▸ ASSIGNMENT
Would you transcribe each entry exactly as it stands, omitting the pictures?
------ THE RECORDS ------
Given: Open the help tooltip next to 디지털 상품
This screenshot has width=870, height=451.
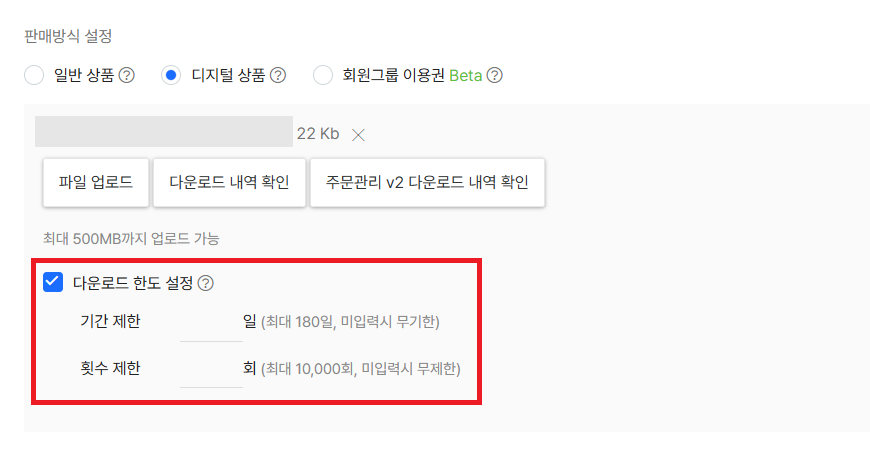Looking at the screenshot, I should 278,75.
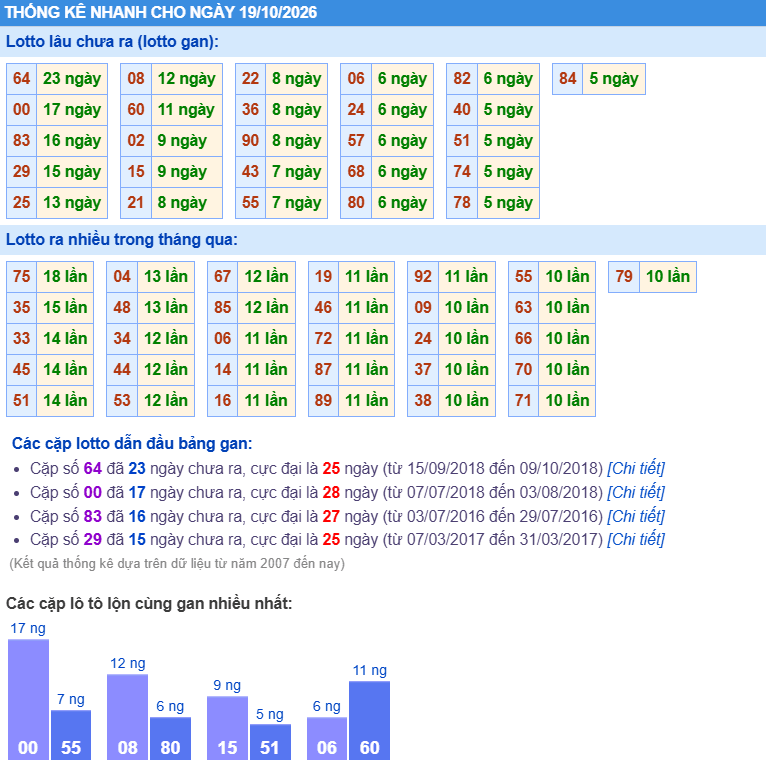
Task: Click the Thống kê nhanh title bar
Action: coord(383,12)
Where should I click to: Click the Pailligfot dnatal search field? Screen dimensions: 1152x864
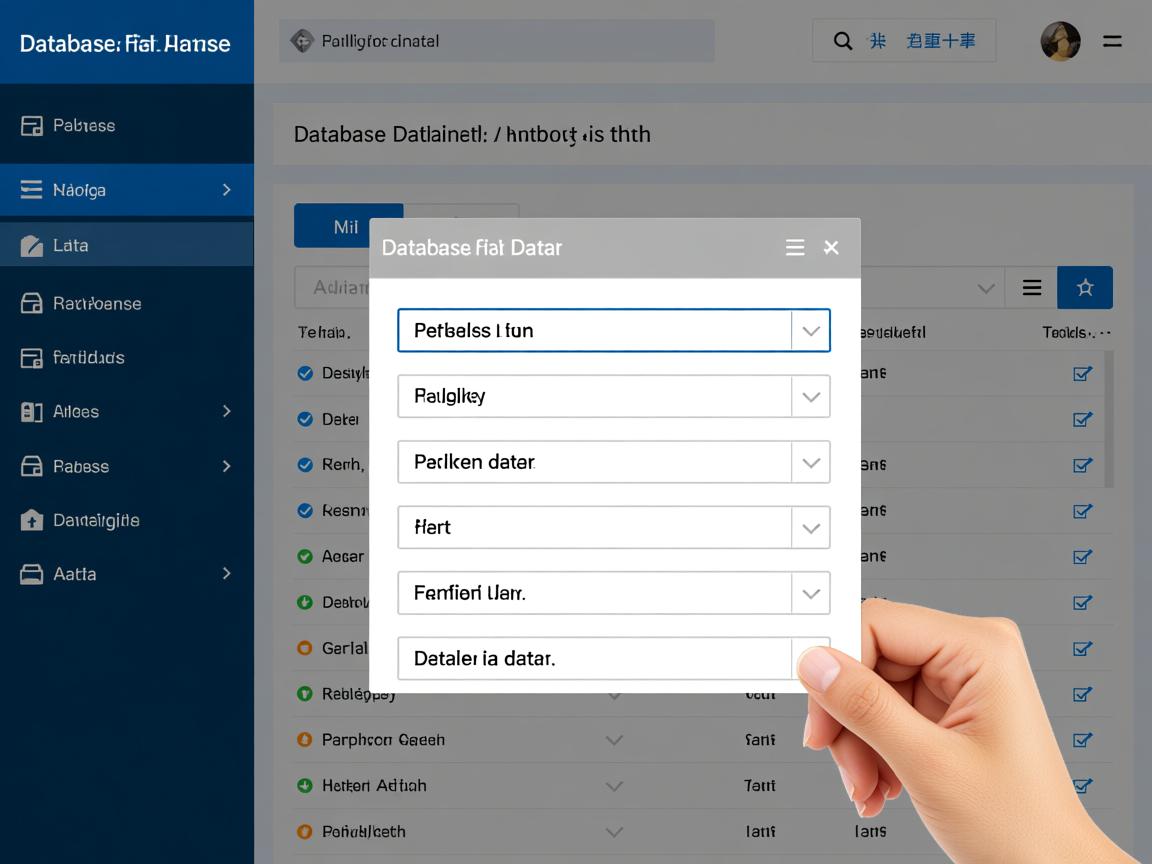tap(497, 41)
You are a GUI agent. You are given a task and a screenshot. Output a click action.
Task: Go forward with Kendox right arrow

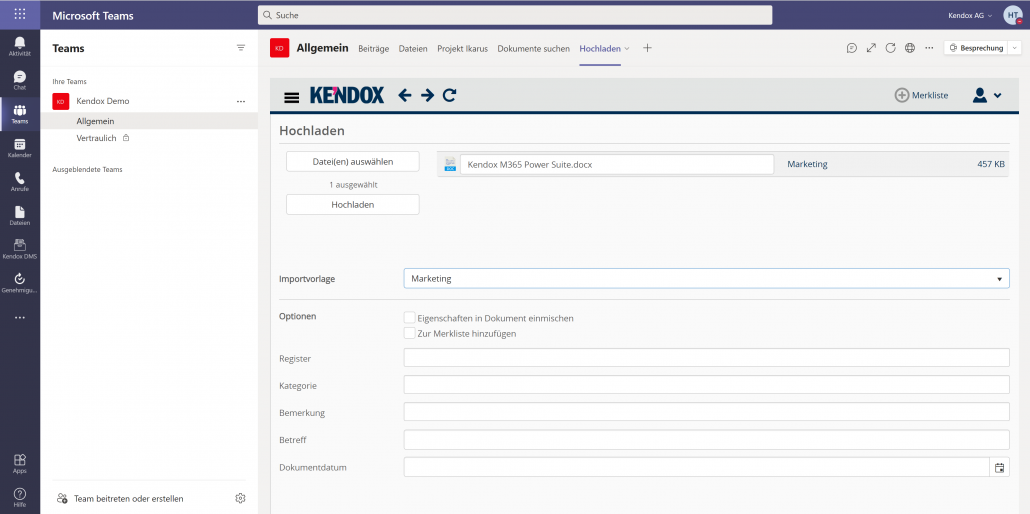pyautogui.click(x=427, y=95)
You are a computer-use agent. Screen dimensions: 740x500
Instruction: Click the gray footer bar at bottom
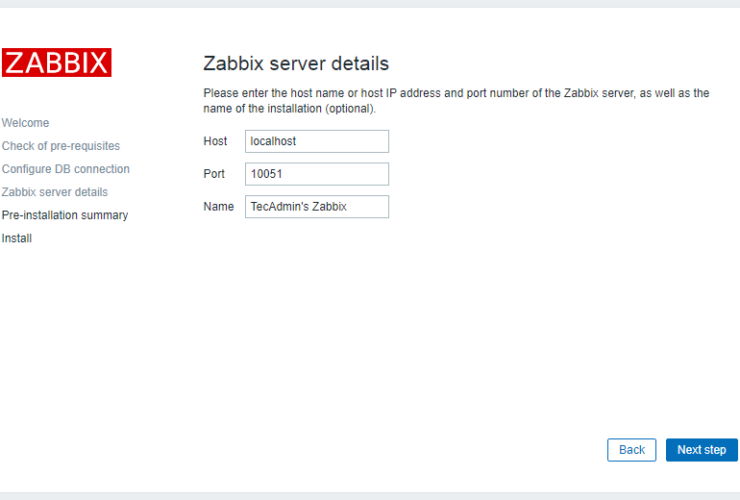tap(370, 495)
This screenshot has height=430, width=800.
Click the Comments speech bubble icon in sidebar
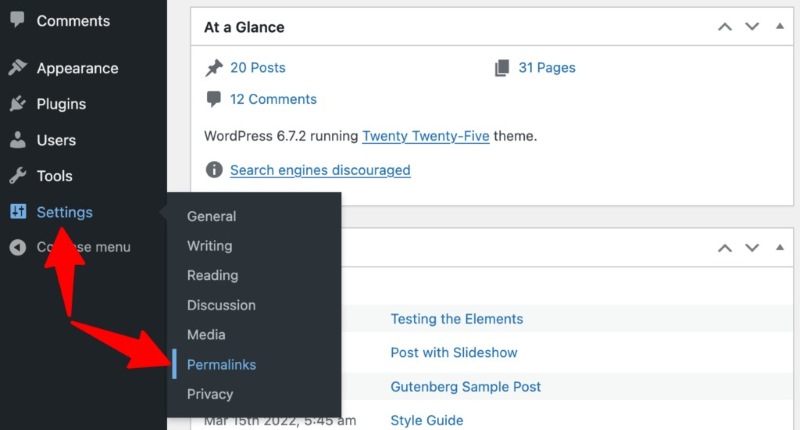point(17,21)
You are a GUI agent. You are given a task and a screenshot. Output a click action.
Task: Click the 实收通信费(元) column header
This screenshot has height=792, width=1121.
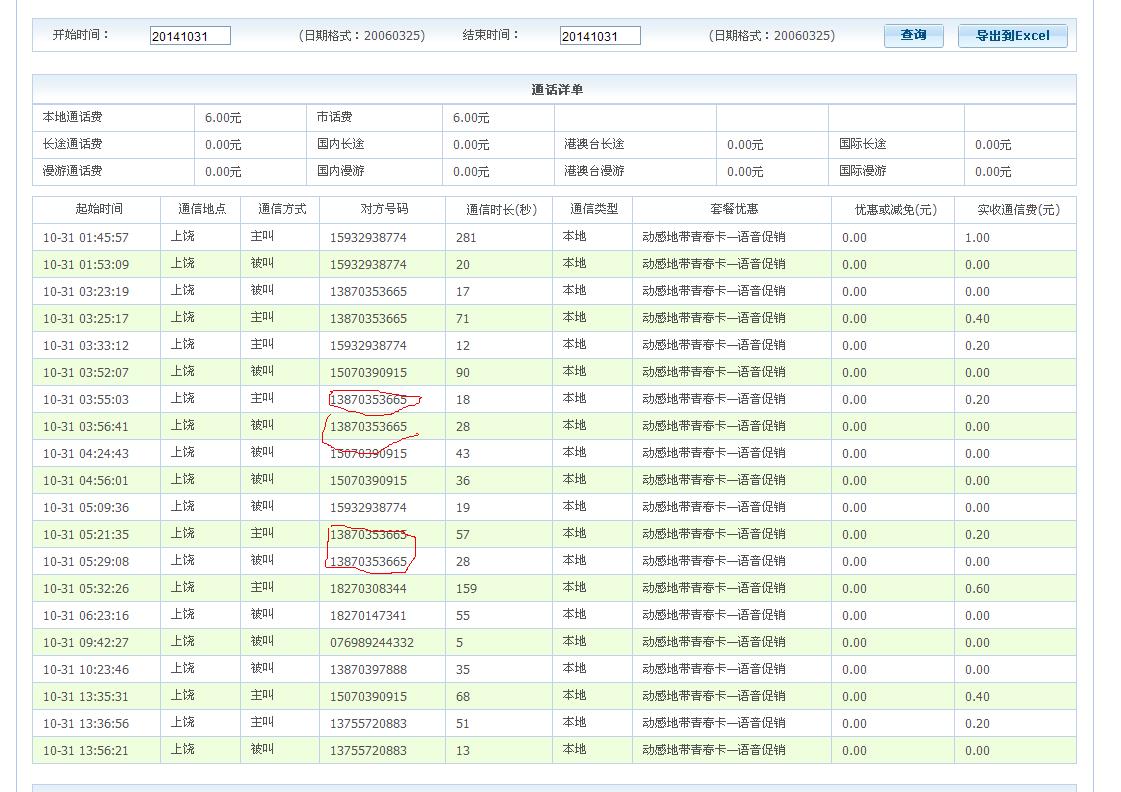[1018, 210]
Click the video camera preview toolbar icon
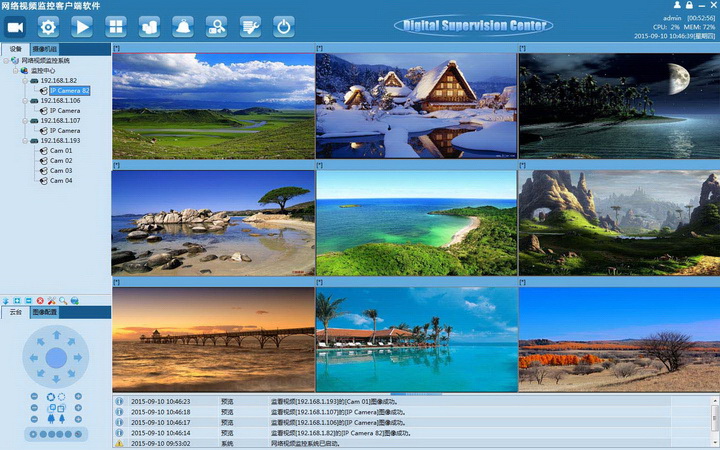 click(x=15, y=27)
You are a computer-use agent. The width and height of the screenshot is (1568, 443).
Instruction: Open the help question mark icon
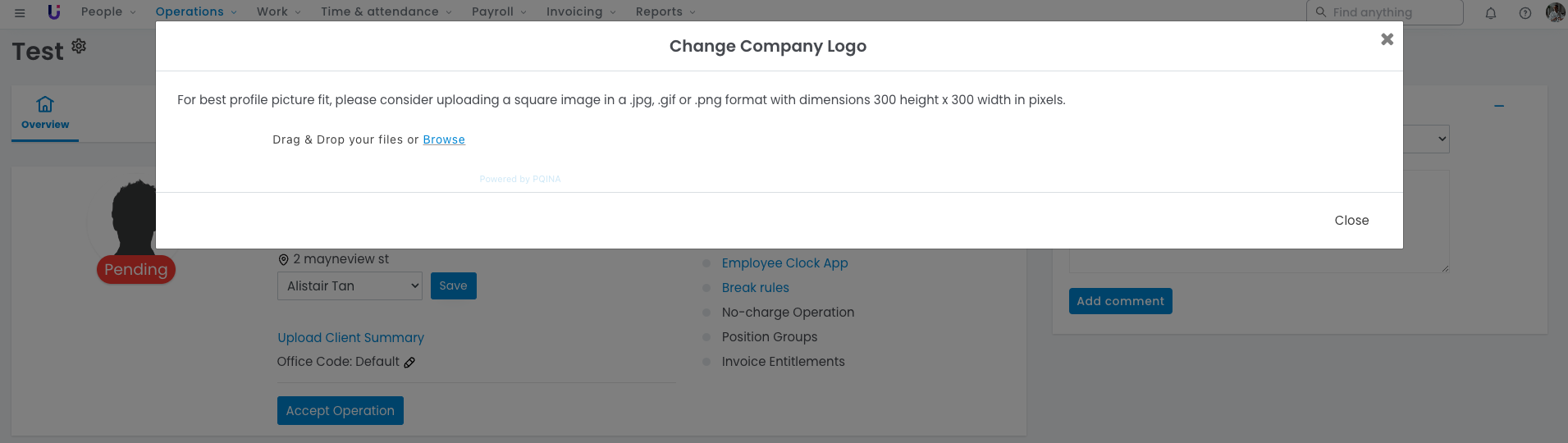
------
▸ RESULT BELOW
Given: Open the help tooltip next to 디지털 상품
This screenshot has width=870, height=451.
Looking at the screenshot, I should 278,75.
Task: Click the Thống kê nhanh title bar
Action: coord(383,12)
Where should I click to: Click the Pailligfot dnatal search field? Screen dimensions: 1152x864
tap(497, 41)
You are a GUI agent. You are given a task and a screenshot. Output a click action.
Task: Go forward with Kendox right arrow

pyautogui.click(x=427, y=95)
You are a computer-use agent. Screen dimensions: 740x500
Instruction: Click the gray footer bar at bottom
tap(370, 495)
This screenshot has height=430, width=800.
Click the Comments speech bubble icon in sidebar
point(17,21)
You are a GUI agent. You are given a task and a screenshot. Output a click action.
Task: Click the 实收通信费(元) column header
This screenshot has height=792, width=1121.
[1018, 210]
Click the video camera preview toolbar icon
 click(x=15, y=27)
You are a computer-use agent. The width and height of the screenshot is (1568, 443).
Instruction: Open the help question mark icon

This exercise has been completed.